Last year, hundreds of films of the nuclear test from the 1950s and 1960s were released to the public, and both researchers and lay people have been looking at them, studying them, and (for our convenience) uploading them online.
In the last few days, people have been sharing a particularly shocking one, the Castle Bravo test, that took place on Bikini Atoll on March 1, 1954. The bomb was the most powerful nuclear device ever detonated by the US and it has a yield of 15 megatons of TNT. That’s about 1,000 times more powerful than the Hiroshima and Nagasaki bombs. The yield was actually surprising because it was predicted to be six megatons. It was increased due to an unexpected reaction of one of the lithium isotopes in the reaction.
The explosion created a fireball 7.2 kilometers (4.5 miles) across, leaving in its wake a crater 2 kilometers (1.2 miles) wide and 70 meters (230 feet) deep, and a mushroom cloud that reached 14 kilometers (8.7 miles) in altitude in about a minute. The explosion was so powerful that it not only destroyed all nearby the instruments designed to record information about the test, but it also damaged buildings on the other side of the island.

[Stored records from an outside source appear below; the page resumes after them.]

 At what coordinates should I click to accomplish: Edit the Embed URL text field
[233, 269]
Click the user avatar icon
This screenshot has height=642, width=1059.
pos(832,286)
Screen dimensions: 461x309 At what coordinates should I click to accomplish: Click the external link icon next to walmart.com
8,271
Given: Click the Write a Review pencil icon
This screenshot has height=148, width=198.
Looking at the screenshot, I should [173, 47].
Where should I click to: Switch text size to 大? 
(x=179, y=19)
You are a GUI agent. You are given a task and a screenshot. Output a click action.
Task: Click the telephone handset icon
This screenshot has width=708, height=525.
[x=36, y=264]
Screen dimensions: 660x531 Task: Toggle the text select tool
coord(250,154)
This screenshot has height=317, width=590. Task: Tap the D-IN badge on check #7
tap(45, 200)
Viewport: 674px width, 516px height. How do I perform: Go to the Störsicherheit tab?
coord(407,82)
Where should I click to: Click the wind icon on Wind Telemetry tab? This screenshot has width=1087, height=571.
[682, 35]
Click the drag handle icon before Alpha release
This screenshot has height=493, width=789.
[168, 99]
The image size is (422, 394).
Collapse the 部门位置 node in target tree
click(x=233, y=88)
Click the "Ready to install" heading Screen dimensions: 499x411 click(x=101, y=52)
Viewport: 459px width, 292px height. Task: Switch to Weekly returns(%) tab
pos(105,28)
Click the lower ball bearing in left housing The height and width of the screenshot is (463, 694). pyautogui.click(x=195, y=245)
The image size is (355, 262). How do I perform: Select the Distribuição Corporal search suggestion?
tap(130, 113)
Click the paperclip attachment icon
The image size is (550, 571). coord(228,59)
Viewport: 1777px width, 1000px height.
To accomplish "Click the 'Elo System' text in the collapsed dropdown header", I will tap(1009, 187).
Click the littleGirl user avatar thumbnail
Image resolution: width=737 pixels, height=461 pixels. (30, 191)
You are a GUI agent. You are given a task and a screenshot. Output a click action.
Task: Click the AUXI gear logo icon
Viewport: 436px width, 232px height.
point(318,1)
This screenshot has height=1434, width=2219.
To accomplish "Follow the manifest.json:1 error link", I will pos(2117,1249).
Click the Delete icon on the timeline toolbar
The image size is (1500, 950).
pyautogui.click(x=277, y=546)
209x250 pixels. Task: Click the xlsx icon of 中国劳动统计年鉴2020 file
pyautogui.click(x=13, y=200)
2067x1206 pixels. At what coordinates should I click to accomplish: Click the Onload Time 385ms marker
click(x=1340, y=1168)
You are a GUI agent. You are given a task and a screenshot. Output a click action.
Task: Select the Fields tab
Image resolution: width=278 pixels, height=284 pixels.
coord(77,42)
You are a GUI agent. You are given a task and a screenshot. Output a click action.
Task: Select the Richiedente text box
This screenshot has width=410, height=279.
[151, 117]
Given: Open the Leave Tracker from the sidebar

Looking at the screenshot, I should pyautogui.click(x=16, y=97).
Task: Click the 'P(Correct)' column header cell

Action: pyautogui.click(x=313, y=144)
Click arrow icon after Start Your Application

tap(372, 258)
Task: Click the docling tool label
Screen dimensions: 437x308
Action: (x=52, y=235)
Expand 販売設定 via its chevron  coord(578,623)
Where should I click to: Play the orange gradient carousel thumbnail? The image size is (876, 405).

This detonation released a cloud that contaminated 18,000 square kilometers (7,000 square miles) of the Pacific Ocean. The danger of such fallout was ignored by authorities. Residents of the Rongelap and Utirik atolls were not evacuated until three days later and suffered radiation sickness. The crew of the nearby Japanese fishing vessel Daigo Fukuryū Maru were also hospitalized because of acute radiation syndrome. This strengthened the strong anti-nuclear weapon commitment of Japan, and some consider the creation of Godzilla directly related to the Daigo Fukuryu incident.
Thousands of people were affected and the US paid compensation to many who subsequently developed cancer and other illnesses due to the fallout exposure. The test created a global outcry and ultimately it led to the ban on atmospheric testing of nuclear weapons. It would take almost a decade for the US to move its testing underground. Since 1992, all the newly developed nuclear weapons in the States are tested using computer simulations.